The article in the url below reflects a company making a sustainability-related decision based on an honest assessment of its ability to make a difference, rather than the appearance of making a difference:
"Lego is scrapping plans to make its toy bricks from recycled plastic bottles after determining that switching to the material would result in it producing higher carbon emissions.
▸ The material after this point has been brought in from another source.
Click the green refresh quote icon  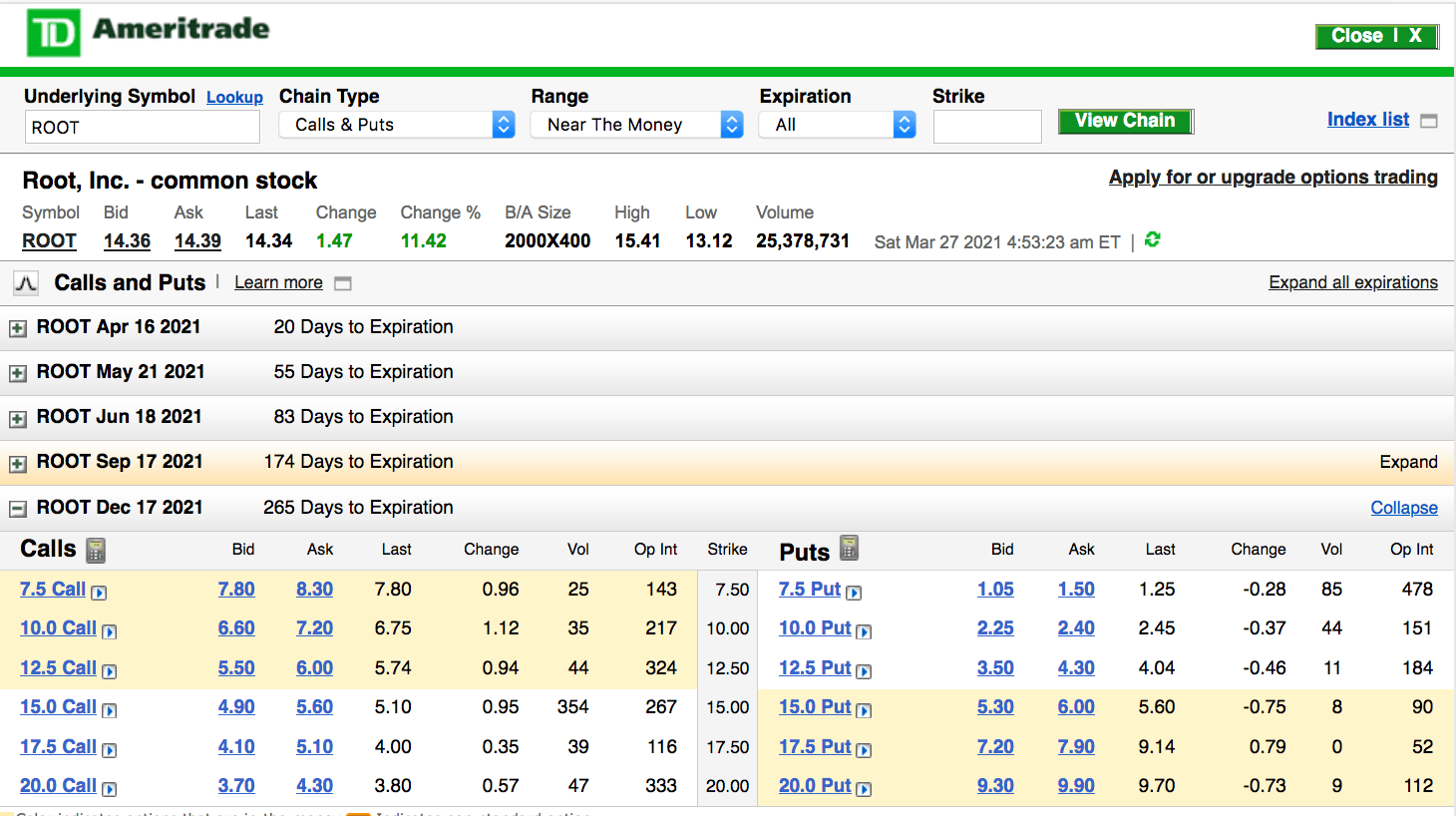pyautogui.click(x=1153, y=239)
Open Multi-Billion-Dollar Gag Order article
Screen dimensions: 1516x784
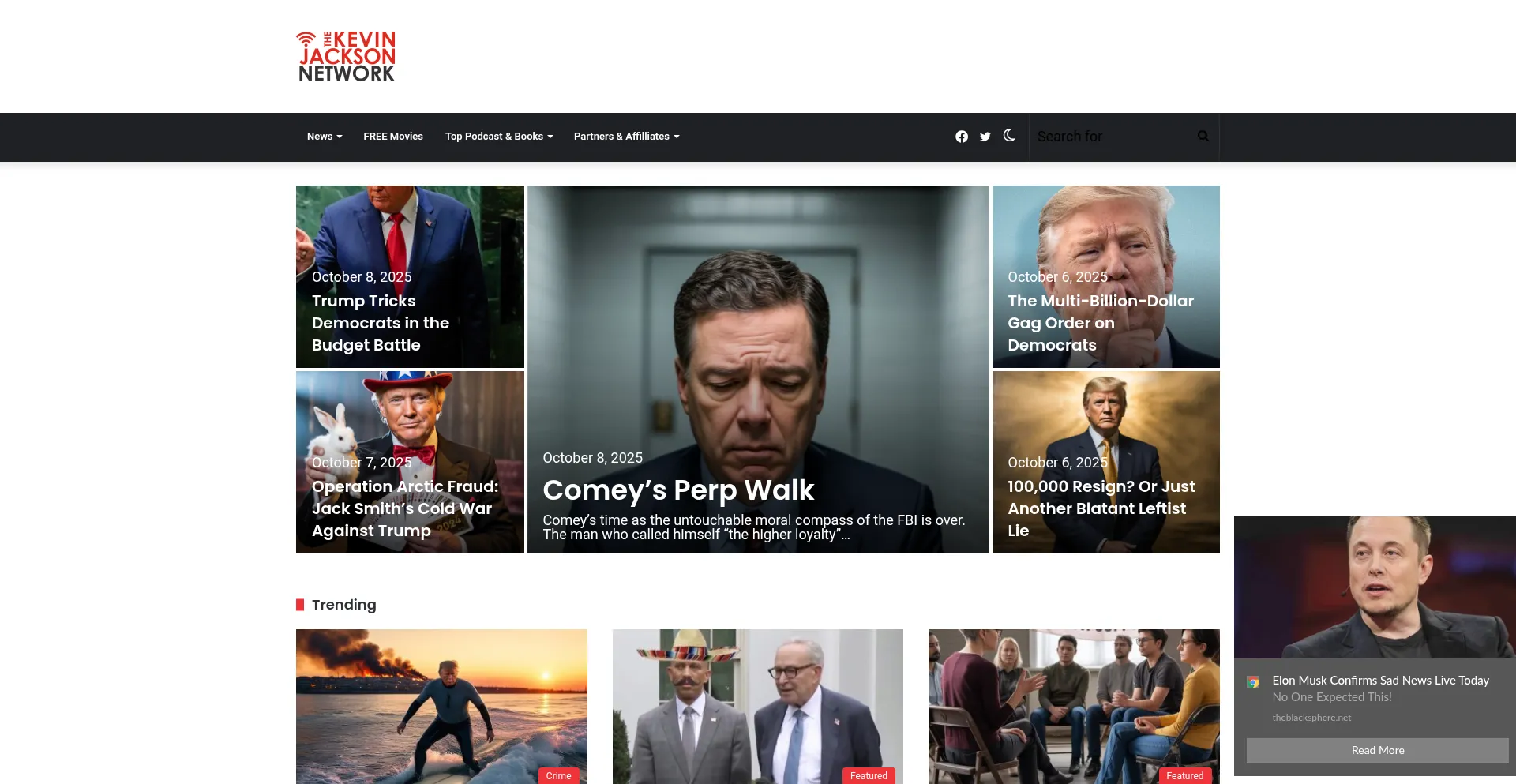(1100, 323)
Importantly, the company is not giving up, just recognizing that the technology is not there, at present:
"Lego has long sought to replace its petroleum-based bricks with more sustainable materials. It tried making pieces from corn, but that resulted in bricks that were too soft. A wheat-based brick didn't look right. Bricks made from other materials over the years proved too hard to pull apart or lost their grip. Its latest effort was focused on recycled plastic bottles. The company found a one-liter plastic PET bottle could produce around 10 of its classic 2×4-stud bricks. The company has been testing bricks made from the material for their quality, durability and "clutch power"—the name Lego gives to the brick's ability to lock together with other bricks."
The challenge:
"Lego said it is abandoning the effort because it found that scaling up production wouldn't cut the company's carbon emissions: The extra steps involved in production would use more energy and manufacturing facilities would require retooling. … The company said it would instead continue with testing and developing Lego bricks made from a range of alternative sustainable materials, including other recycled plastics."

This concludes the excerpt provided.